Francis Scott Fitzgerald F・スコット・フィッツジェラルド
AOZORA BUNKO 青空文庫
 ぼくが今より若くて今より傷つきやすかった時代に父から受けた一種の忠告を、ぼくは何度も心の中で繰りかえしながら生きてきた。
「他人のことをとやかく言いたくなったときはいつでもね、この世の誰もがおまえほどに恵まれた生き方をしてるわけじゃないと思い出すことだ」
 父はそれ以上何も言わなかったものの、ぼくと父とは、他人行儀なやりかたで異常なほど意思を伝え合ってきたから、父はこの言葉にもっと大きな意味を含めているのがよく分かった。
結果として、ぼくはどんなときでも判断を保留したがるくせがつき、そのおかげで一風変わった連中の気持ちも理解できたし、また、退屈きわまりない連中が二、三人と言わずぼくにつきまとったりしたのも、このくせのせいだろう。
人並外れた精神は、人並みの人物がこの心がけを見せると、たちまちそれを察知し、誼《よしみ》を通じようとするものなのだ。それで大学では、あいつは策士だなんて不当な非難を浴びたりもした。というのもぼくは、よく知りもしない乱暴者たちが胸に抱えこんだ苦悩を知っていたりしたからだ。
ぼくはそうした信頼を求めて得たわけではない。よく、寝たふりをしたり、考え事をしているふりをしてみせたり、嫌がらせに走ったりして、相手を遠ざけようとしたのだ――ぼくと親しくつきあいたがっている気配が伺えたときは。それは勘違いのしようがない気配といえた。なぜなら、若者同士の親睦《しんぼく》というものは――というか、少なくともそういう親睦において用いられる言葉には――たいていオリジナリティーが欠けていて、本心を隠そうとしているのが見え見えの出来の悪い代物《しろもの》になっているからだ。
判断の保留は無限の希望を生む。
父がえらそうに言い出したように、そしてぼくがえらそうに繰りかえすように、常識非常識の感覚は生まれながらに十人十色《じゅうにんといろ》なのであって、これを忘れてしまうようでは、ぼくもまた何事かを見落としてしまうのではないだろうか。
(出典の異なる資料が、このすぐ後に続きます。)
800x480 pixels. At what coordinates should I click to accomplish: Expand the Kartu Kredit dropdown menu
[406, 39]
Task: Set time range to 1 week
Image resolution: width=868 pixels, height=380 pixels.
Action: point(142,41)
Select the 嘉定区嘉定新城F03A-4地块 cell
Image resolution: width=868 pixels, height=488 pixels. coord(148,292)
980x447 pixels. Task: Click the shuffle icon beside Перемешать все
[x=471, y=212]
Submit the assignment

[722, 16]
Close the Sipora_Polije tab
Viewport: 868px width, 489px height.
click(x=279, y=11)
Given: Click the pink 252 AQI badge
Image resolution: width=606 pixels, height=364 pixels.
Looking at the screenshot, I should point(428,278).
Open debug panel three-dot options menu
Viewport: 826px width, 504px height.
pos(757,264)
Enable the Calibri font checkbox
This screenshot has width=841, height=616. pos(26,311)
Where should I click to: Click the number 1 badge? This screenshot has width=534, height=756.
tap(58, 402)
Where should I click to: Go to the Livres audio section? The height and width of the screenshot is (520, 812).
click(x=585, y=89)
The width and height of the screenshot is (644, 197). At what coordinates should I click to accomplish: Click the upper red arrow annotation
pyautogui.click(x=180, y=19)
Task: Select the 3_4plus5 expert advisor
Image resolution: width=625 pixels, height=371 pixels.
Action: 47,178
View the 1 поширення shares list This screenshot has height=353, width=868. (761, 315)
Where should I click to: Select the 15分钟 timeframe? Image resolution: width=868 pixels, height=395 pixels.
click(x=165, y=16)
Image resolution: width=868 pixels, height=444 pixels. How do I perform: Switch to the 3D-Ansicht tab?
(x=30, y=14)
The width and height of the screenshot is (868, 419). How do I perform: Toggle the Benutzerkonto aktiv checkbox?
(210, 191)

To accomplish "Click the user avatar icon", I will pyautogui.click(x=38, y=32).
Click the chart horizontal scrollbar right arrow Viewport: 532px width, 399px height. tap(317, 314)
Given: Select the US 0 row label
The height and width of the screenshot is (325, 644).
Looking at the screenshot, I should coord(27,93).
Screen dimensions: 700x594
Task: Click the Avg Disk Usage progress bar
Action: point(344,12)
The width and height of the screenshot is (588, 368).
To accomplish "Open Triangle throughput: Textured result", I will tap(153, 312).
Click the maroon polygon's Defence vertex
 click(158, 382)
 それで、ぼくはこうして自分の心の広さを誇っておきながら、それにも限度があるということを認めることになる。
人の一挙一動は、岩のようにがっしりしたところに根をおろしていたり、あるいは沼地のようにじめじめとしたところに根をおろしていたりするのだけれども、ある一点を超えると、その根っこがどこにあるのかまったく気にならなくなってしまう。
去年の秋、東部からもどってきたぼくは、世間というものがいつまでも軍服を着、その道徳観に「気をつけ」みたいにしていて欲しい気分だった。いい気に人の心を垣間《かいま》見ながら馬鹿騒ぎに満ちた旅をやるのはもうまっぴらだった。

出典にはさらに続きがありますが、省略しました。